Simpson Secures Idaho Truck Weight Language
Idaho Congressman’s language creates a level playing field with neighboring states which will result in a boost to Idaho’s economic activity
Idaho Congressman Mike Simpson has once again secured language in the House Transportation, Housing and Urban Development (THUD) Appropriations bill to allow trucks weighing up to 129,000 pounds on Idaho Interstates.
The current weight limit in Idaho of 105,500 pounds blocks trucks from entering the Interstate system, instead, relegating them to certain state highways or outside of Idaho completely. Idaho’s neighbors Montana, Wyoming, Utah and Nevada all allow higher weights than Idaho, putting Idaho’s most important job creators, particularly agriculture, at a competitive disadvantage.
“My language, which I first introduced in 2008, has been sought by the State of Idaho for years, and I am pleased to see it included in the House draft today,” said Simpson. “It would simply put Idaho on a level playing field with its neighbors and at the same time be a major generator of economic activity.

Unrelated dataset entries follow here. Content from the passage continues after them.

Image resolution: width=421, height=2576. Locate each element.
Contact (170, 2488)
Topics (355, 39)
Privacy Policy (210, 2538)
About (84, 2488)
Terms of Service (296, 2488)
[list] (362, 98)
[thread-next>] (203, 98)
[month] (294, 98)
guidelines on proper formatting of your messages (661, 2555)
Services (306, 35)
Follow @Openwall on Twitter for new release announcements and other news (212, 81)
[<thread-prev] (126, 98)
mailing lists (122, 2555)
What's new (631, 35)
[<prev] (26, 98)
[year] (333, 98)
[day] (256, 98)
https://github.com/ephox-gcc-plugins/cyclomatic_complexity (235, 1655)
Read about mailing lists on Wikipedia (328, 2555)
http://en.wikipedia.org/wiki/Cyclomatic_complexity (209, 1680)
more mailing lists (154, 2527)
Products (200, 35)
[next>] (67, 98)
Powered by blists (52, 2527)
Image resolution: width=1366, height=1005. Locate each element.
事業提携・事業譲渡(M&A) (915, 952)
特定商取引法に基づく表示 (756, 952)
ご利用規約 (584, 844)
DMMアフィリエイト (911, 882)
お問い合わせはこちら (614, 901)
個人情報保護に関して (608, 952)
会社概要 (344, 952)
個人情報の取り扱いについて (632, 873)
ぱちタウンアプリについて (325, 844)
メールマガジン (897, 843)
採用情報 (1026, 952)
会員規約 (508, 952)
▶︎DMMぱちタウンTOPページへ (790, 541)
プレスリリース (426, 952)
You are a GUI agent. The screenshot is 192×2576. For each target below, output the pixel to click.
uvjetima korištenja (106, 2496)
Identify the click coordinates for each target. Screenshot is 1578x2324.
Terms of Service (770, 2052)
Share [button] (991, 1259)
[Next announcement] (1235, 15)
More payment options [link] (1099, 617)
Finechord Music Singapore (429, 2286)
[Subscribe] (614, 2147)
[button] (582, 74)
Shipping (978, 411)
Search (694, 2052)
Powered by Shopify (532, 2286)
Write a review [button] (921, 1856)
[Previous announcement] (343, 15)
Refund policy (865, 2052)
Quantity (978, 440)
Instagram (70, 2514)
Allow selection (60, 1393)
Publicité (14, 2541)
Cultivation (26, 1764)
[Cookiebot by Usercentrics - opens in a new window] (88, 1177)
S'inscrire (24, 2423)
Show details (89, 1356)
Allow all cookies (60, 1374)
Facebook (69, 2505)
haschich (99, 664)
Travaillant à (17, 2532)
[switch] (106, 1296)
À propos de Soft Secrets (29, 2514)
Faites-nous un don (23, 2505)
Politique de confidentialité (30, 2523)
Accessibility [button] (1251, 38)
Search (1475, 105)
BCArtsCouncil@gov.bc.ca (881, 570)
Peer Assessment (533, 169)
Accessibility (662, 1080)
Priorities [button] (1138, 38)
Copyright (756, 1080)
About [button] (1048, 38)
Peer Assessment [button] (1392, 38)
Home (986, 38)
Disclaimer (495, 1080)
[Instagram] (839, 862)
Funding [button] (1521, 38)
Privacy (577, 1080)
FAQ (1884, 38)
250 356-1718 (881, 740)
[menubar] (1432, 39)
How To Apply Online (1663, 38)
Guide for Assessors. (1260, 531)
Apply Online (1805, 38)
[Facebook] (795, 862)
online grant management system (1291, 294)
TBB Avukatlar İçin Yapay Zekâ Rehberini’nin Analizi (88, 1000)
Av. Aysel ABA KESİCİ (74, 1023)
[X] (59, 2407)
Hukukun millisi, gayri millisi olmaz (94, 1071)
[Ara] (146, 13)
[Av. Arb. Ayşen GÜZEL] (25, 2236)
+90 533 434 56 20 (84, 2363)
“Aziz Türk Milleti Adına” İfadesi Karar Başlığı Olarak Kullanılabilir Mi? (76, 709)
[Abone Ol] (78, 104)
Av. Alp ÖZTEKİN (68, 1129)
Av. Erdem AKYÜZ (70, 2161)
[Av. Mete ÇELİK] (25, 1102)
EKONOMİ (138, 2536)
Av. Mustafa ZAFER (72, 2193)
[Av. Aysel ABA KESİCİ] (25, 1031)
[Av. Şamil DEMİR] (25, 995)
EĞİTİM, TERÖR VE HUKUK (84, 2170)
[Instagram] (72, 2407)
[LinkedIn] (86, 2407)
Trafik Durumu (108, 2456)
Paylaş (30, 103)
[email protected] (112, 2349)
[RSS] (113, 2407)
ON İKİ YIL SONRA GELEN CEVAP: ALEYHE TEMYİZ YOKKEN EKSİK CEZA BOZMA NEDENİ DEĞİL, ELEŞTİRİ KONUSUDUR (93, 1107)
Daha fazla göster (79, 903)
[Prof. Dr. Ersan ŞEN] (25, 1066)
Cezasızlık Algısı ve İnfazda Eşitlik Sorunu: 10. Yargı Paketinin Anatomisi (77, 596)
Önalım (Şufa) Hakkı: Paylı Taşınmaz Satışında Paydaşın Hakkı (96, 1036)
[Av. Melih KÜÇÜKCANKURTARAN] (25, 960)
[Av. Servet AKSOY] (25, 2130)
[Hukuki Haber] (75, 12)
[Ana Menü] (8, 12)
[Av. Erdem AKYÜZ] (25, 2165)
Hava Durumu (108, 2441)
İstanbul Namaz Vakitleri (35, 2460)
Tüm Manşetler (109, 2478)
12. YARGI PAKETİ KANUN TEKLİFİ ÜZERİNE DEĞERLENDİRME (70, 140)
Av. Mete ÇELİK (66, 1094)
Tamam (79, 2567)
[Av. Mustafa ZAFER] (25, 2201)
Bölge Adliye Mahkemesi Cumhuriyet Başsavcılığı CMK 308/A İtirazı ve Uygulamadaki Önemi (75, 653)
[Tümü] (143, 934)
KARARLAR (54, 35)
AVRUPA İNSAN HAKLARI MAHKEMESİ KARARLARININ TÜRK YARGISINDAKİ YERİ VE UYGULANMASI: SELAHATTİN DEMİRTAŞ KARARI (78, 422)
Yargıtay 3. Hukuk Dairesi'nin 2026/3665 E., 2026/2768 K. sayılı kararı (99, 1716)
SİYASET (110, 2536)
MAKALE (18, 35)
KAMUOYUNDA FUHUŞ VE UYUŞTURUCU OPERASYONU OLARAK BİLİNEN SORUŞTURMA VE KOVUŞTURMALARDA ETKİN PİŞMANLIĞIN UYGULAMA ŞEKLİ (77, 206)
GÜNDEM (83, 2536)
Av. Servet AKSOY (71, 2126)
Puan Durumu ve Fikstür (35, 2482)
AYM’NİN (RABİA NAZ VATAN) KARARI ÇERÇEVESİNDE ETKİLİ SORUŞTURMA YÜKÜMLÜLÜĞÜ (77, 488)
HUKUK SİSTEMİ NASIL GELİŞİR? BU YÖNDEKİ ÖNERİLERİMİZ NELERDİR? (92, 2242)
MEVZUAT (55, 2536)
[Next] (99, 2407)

I am thankful to THUD Appropriations Chairman Diaz-Balart for including this provision in the bill.”
Simpson’s language comes after completion of a ten-year comprehensive Idaho study which found the weight increase would have no significant impact on roadway safety, nor would it significantly affect the structural soundness of Idaho’s bridges or pavement. In fact, heavier trucks have more axels than traditional trucks, distributing the weight in such a way that it has less impact on the roadway and allows the truck to brake more efficiently and stop more abruptly if needed. The weight increase would also take one of five trucks off the road.
“I am well aware that when people hear that there will be heavier trucks on the highway they become concerned. It seems logical that a heavier truck would be more dangerous. However, that is not the case,” said Simpson. “These heavier trucks have been proven to be safe in Idaho. They are already using our state highways today. This language will simply allow these same trucks to use the Interstate. It takes them off of smaller roadways and out of communities and puts them on the Interstate, where they belong.
The THUD bill will be marked up by the THUD subcommittee this week, and will then go to the full Appropriations Committee for consideration, before going to the House floor. Last year, the bill, with Simpson’s Idaho language included, passed in the House of Representatives, but it did not survive negotiations with the Senate.